They started at dawn. Sturges, following Benito's advice, bought a long gray cloak with a hood, and filled his saddle-bags with nourishing food. The vaquero sent word to Dona Brigida that the horses he had brought in to sell to the officers had escaped and that he was hastening down the coast in pursuit. In spite of his knowledge of the mountains, it was only after two days of weary search in almost trackless forests, and more than one encounter with wild beasts, that they came upon the cave. They would have passed it then but for the sharp eyes of Sturges, who detected the glint of stone behind the branches which Dona Brigida had piled against it.
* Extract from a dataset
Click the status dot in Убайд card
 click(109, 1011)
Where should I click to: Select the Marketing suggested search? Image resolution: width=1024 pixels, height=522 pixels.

He sprang down, tossed the brush aside, and inserted his fingers between the side of the stone and the wall of the cave. But he could not move it alone, and was about to call Benito, who was watering the mustangs at a spring, when he happened to glance upward. A small white hand was hanging over the top of the stone. Sturges was not a Californian, but he sprang to his feet and pressed his lips to that hand. It was cold and nerveless, and clasping it in his he applied his gaze to the rift above the stone. In a moment he distinguished two dark eyes and a gleam of white brow above. Then a faint voice said:--
"Take me out! Take me out, senor, for the love of God!"
"I have come for that. Cheer up," said Sturges, in his best Spanish. "You'll be out in five minutes."
"And then you'll bring me his head," whispered Pilar. "Ay, Dios, what I have suffered! I have been years here, senor, and I am nearly mad."
"Well, I won't promise you his head, but I've thrashed the life out of him, if that will give you any satisfaction. I caught him in the woods, and I laid on my riding-whip until he bit the grass and yelled for mercy."
The eyes in the cave blazed with a light which reminded him uncomfortably of Dona Erigida.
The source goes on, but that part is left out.